TASK DETAILS
Rewrite the lines between the line containing "The image size is (1280, 567)." and the line containing "(x=111, y=132)", inclusive, replacing "folder" with "directory" and keeping everything else the same.

EXTRACTED INFORMATION
━━━━━━━━
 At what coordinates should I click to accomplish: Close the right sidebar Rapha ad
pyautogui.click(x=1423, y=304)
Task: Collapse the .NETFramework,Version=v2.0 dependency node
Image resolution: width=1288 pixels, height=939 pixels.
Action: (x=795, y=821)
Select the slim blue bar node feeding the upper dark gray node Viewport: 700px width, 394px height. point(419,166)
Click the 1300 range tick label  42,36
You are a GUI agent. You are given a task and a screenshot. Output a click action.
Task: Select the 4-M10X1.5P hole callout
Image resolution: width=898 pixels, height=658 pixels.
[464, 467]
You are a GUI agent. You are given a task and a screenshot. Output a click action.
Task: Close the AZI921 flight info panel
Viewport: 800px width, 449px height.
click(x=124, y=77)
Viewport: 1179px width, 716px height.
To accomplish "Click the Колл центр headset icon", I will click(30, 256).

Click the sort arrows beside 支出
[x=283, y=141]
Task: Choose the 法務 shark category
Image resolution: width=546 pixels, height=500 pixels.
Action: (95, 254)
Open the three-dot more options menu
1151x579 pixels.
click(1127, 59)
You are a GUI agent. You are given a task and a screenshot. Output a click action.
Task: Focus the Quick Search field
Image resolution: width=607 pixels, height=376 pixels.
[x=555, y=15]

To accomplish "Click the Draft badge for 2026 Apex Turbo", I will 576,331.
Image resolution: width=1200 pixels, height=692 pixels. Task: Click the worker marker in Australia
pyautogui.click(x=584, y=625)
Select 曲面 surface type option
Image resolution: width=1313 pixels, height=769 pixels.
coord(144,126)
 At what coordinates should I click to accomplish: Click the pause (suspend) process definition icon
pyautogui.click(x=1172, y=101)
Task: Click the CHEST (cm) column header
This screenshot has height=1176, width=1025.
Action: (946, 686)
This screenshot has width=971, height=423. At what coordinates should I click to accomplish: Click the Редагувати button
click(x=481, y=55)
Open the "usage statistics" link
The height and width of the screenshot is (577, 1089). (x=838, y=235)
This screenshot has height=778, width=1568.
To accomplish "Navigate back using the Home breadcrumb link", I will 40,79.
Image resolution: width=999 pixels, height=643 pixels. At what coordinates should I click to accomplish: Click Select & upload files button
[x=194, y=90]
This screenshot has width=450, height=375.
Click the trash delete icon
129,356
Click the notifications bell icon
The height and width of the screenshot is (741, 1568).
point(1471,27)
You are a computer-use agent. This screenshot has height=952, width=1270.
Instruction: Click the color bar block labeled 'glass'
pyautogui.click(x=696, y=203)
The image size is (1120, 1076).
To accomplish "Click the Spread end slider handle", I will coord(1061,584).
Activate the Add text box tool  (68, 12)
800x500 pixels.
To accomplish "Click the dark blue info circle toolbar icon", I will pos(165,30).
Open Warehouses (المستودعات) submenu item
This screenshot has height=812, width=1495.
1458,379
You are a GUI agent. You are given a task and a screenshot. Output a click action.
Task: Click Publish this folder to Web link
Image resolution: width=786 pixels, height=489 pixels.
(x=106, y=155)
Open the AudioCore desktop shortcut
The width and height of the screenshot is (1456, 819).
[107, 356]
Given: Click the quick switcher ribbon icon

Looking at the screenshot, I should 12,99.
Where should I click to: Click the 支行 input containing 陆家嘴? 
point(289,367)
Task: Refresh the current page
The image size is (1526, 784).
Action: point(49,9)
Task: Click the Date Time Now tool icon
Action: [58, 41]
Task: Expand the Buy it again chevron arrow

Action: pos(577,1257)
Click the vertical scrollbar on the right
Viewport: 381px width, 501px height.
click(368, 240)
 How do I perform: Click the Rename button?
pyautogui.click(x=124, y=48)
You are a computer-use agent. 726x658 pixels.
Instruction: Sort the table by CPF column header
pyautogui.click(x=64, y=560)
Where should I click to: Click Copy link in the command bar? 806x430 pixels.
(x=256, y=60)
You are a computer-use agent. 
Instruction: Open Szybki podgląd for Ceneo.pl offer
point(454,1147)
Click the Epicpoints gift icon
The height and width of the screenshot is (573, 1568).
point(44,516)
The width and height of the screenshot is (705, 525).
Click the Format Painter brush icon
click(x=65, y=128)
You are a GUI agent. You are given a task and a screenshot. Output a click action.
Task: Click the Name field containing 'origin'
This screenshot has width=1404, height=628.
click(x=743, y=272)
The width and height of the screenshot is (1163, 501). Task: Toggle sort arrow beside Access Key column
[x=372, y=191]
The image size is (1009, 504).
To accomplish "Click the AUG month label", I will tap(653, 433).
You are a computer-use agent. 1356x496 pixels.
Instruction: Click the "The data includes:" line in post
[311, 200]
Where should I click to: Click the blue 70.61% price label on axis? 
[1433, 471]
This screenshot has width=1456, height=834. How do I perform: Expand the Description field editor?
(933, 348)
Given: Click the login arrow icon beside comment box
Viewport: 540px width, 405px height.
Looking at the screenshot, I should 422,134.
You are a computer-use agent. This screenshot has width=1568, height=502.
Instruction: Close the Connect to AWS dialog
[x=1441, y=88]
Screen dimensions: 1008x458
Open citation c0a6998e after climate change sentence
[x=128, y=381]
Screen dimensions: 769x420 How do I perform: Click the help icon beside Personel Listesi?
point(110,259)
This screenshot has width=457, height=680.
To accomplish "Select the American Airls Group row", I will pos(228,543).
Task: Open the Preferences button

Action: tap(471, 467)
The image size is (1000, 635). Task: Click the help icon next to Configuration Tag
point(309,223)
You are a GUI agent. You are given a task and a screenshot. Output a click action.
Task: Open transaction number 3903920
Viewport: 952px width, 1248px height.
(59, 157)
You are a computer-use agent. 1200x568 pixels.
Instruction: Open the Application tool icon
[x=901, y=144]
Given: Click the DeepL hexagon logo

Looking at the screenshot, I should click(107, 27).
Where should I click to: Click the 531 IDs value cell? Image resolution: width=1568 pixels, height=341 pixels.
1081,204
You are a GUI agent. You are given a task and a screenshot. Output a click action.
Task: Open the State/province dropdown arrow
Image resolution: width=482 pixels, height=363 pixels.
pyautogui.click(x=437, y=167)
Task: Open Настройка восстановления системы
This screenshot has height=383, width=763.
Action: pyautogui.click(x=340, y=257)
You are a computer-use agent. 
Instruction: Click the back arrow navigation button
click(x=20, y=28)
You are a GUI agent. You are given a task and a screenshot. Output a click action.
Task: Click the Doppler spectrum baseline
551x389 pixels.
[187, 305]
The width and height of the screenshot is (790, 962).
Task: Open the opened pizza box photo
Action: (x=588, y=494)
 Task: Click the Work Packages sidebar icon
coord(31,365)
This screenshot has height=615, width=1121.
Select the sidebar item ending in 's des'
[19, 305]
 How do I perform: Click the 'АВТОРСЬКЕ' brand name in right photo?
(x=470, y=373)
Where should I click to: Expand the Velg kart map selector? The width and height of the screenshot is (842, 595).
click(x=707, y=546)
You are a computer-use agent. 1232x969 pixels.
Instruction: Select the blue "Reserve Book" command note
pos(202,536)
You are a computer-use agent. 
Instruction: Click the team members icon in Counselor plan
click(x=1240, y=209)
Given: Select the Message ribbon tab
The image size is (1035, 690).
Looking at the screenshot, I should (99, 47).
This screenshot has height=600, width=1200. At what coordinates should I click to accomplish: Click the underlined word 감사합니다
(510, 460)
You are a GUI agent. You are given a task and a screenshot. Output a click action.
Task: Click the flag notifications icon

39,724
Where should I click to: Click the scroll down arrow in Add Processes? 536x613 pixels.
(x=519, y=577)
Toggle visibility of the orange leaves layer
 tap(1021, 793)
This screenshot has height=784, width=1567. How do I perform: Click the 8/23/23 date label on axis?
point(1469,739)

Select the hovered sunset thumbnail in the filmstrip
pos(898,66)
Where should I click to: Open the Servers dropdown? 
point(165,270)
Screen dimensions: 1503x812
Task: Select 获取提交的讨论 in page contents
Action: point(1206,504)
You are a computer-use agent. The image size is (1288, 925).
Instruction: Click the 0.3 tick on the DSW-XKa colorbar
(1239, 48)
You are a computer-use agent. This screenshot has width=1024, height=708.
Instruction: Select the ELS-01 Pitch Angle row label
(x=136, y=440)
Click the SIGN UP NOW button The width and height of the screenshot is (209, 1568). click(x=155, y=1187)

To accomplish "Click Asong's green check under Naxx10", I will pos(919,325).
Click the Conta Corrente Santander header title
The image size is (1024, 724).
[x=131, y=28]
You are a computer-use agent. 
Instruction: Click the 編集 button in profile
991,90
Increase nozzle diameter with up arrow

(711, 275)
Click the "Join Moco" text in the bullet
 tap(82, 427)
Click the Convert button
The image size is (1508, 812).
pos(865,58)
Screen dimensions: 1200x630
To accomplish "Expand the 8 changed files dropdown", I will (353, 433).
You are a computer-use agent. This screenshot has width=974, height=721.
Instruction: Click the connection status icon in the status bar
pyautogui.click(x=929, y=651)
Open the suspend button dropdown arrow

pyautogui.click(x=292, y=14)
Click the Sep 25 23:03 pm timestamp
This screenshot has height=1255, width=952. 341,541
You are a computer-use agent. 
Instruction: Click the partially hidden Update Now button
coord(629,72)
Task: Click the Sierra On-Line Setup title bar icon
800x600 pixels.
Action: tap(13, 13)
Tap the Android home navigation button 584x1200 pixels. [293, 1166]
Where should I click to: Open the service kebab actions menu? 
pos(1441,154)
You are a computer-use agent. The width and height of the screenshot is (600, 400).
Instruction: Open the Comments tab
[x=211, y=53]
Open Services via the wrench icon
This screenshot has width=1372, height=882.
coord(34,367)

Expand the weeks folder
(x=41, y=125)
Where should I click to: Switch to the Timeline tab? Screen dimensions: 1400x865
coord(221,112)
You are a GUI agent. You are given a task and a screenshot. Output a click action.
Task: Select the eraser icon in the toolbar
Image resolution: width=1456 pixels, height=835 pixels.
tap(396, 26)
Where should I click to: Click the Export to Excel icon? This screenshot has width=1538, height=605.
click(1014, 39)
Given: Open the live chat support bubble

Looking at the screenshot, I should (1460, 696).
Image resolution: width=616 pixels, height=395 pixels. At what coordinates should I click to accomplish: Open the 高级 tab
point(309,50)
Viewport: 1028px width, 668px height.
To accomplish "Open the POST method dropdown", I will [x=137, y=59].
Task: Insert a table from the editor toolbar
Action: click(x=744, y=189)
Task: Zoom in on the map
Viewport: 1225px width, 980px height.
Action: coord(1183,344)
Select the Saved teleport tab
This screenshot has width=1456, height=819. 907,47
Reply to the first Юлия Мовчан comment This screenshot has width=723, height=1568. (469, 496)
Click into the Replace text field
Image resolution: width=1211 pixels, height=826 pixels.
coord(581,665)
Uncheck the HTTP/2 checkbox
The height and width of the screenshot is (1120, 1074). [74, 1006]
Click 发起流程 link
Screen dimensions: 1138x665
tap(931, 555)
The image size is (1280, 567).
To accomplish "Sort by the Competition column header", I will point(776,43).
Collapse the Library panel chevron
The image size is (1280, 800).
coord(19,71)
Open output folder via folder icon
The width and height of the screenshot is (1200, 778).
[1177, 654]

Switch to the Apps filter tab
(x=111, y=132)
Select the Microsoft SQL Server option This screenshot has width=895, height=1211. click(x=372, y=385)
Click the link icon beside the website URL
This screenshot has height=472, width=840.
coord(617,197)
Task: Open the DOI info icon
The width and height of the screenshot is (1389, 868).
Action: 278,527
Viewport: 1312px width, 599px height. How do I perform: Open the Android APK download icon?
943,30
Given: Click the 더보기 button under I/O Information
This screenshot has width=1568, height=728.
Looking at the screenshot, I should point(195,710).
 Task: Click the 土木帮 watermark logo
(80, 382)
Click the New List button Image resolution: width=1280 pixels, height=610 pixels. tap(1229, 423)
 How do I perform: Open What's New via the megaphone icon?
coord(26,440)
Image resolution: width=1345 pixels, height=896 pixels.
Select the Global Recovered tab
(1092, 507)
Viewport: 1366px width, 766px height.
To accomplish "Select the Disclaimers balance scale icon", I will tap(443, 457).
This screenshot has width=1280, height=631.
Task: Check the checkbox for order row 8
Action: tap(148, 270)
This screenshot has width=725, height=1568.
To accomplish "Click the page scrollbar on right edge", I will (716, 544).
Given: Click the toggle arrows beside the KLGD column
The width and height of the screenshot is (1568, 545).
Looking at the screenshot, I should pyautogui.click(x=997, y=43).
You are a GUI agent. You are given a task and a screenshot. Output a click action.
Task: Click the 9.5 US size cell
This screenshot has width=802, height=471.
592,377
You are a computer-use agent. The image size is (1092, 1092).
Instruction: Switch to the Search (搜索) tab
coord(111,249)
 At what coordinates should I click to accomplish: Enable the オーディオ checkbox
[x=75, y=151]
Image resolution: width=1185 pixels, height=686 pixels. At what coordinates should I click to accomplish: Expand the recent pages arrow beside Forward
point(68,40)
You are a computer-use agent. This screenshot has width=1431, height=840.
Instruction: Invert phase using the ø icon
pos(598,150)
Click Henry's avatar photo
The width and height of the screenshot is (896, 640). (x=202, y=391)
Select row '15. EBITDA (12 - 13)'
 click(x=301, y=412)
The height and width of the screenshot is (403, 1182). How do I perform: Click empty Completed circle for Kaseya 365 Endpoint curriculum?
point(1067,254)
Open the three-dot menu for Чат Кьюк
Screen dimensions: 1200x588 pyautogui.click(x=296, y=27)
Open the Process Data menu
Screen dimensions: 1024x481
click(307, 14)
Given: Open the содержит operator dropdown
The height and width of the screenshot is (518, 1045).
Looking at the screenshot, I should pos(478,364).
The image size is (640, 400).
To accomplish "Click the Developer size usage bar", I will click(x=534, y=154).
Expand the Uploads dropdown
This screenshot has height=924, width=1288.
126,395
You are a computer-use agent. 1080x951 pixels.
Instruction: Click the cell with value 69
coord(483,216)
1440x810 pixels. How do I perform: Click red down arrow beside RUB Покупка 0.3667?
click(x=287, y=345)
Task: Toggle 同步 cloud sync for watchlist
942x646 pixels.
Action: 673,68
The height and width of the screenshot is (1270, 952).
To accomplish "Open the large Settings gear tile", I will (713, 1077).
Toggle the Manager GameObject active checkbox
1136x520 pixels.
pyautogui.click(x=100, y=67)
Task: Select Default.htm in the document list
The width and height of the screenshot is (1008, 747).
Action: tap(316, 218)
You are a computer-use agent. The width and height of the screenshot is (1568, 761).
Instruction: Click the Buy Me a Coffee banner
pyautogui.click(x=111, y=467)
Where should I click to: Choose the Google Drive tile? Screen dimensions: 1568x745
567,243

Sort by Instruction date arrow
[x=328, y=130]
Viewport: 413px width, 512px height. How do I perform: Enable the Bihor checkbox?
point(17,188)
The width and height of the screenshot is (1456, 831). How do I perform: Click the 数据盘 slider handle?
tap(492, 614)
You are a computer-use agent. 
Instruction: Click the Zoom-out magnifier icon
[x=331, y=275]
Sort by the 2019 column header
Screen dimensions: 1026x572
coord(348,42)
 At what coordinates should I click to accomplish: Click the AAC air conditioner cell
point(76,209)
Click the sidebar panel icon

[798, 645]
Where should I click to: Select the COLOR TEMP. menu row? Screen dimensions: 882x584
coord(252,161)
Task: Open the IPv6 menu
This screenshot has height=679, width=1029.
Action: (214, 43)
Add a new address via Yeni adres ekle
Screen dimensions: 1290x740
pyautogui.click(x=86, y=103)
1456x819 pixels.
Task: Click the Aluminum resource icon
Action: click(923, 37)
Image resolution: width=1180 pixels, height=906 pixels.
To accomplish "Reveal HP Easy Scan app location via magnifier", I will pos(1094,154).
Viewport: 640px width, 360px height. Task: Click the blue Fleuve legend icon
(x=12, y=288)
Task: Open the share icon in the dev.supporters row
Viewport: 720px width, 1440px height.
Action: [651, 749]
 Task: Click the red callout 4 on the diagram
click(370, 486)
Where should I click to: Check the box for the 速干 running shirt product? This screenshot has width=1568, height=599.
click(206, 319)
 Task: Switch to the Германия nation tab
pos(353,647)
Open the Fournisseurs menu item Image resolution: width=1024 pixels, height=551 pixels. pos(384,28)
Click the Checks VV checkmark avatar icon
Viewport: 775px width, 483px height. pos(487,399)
━━━━━━━━
ANSWER TO THE PROBLEM
The image size is (1280, 567).
To accomplish "Sort by the Competition column header", I will point(776,43).
Collapse the Library panel chevron
The image size is (1280, 800).
coord(19,71)
Open output directory via directory icon
The width and height of the screenshot is (1200, 778).
[1177, 654]

Switch to the Apps filter tab
(x=111, y=132)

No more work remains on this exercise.